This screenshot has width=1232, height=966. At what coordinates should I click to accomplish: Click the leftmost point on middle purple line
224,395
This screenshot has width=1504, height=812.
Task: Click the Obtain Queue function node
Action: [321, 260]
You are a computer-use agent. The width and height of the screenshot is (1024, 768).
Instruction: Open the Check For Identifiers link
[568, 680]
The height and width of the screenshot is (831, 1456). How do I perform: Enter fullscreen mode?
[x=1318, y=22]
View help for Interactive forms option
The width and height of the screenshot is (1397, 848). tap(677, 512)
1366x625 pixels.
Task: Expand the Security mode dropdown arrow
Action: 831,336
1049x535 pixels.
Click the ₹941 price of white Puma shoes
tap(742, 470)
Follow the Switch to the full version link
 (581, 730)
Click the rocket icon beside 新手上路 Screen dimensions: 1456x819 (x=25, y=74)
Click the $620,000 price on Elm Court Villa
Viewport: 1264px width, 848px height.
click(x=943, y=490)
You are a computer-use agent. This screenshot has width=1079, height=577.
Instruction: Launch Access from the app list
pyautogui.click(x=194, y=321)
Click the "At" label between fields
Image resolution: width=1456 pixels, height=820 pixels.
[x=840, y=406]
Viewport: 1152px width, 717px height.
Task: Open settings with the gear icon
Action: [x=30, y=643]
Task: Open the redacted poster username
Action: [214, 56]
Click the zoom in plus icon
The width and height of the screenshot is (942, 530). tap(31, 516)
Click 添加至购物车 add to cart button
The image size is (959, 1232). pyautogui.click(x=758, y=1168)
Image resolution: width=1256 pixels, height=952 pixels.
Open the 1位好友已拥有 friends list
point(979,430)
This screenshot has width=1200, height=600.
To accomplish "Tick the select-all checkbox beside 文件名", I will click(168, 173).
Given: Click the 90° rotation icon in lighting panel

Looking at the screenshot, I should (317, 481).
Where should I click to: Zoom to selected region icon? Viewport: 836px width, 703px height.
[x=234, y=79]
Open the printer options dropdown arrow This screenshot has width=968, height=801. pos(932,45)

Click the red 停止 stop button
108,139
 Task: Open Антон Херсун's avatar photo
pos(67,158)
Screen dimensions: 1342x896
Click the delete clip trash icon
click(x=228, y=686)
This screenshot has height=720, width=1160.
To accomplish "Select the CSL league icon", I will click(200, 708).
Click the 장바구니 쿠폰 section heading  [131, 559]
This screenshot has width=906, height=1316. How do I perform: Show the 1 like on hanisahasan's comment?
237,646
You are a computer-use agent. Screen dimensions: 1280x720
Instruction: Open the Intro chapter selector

* _Your instructions_:
Please output the full listing, keeping every character the same.

* _Task answer_:
This screenshot has width=1232, height=966. At what coordinates should I click to accomplish: Click the leftmost point on middle purple line
224,395
This screenshot has width=1504, height=812.
Task: Click the Obtain Queue function node
Action: [321, 260]
You are a computer-use agent. The width and height of the screenshot is (1024, 768).
Instruction: Open the Check For Identifiers link
[568, 680]
The height and width of the screenshot is (831, 1456). How do I perform: Enter fullscreen mode?
[x=1318, y=22]
View help for Interactive forms option
The width and height of the screenshot is (1397, 848). tap(677, 512)
1366x625 pixels.
Task: Expand the Security mode dropdown arrow
Action: 831,336
1049x535 pixels.
Click the ₹941 price of white Puma shoes
tap(742, 470)
Follow the Switch to the full version link
 (581, 730)
Click the rocket icon beside 新手上路 Screen dimensions: 1456x819 (x=25, y=74)
Click the $620,000 price on Elm Court Villa
Viewport: 1264px width, 848px height.
click(x=943, y=490)
You are a computer-use agent. This screenshot has width=1079, height=577.
Instruction: Launch Access from the app list
pyautogui.click(x=194, y=321)
Click the "At" label between fields
Image resolution: width=1456 pixels, height=820 pixels.
[x=840, y=406]
Viewport: 1152px width, 717px height.
Task: Open settings with the gear icon
Action: [x=30, y=643]
Task: Open the redacted poster username
Action: [214, 56]
Click the zoom in plus icon
The width and height of the screenshot is (942, 530). tap(31, 516)
Click 添加至购物车 add to cart button
The image size is (959, 1232). pyautogui.click(x=758, y=1168)
Image resolution: width=1256 pixels, height=952 pixels.
Open the 1位好友已拥有 friends list
point(979,430)
This screenshot has width=1200, height=600.
To accomplish "Tick the select-all checkbox beside 文件名", I will click(168, 173).
Given: Click the 90° rotation icon in lighting panel

Looking at the screenshot, I should (317, 481).
Where should I click to: Zoom to selected region icon? Viewport: 836px width, 703px height.
[x=234, y=79]
Open the printer options dropdown arrow This screenshot has width=968, height=801. pos(932,45)

Click the red 停止 stop button
108,139
 Task: Open Антон Херсун's avatar photo
pos(67,158)
Screen dimensions: 1342x896
Click the delete clip trash icon
click(x=228, y=686)
This screenshot has height=720, width=1160.
To accomplish "Select the CSL league icon", I will click(200, 708).
Click the 장바구니 쿠폰 section heading  [131, 559]
This screenshot has width=906, height=1316. How do I perform: Show the 1 like on hanisahasan's comment?
237,646
You are a computer-use agent. Screen dimensions: 1280x720
Instruction: Open the Intro chapter selector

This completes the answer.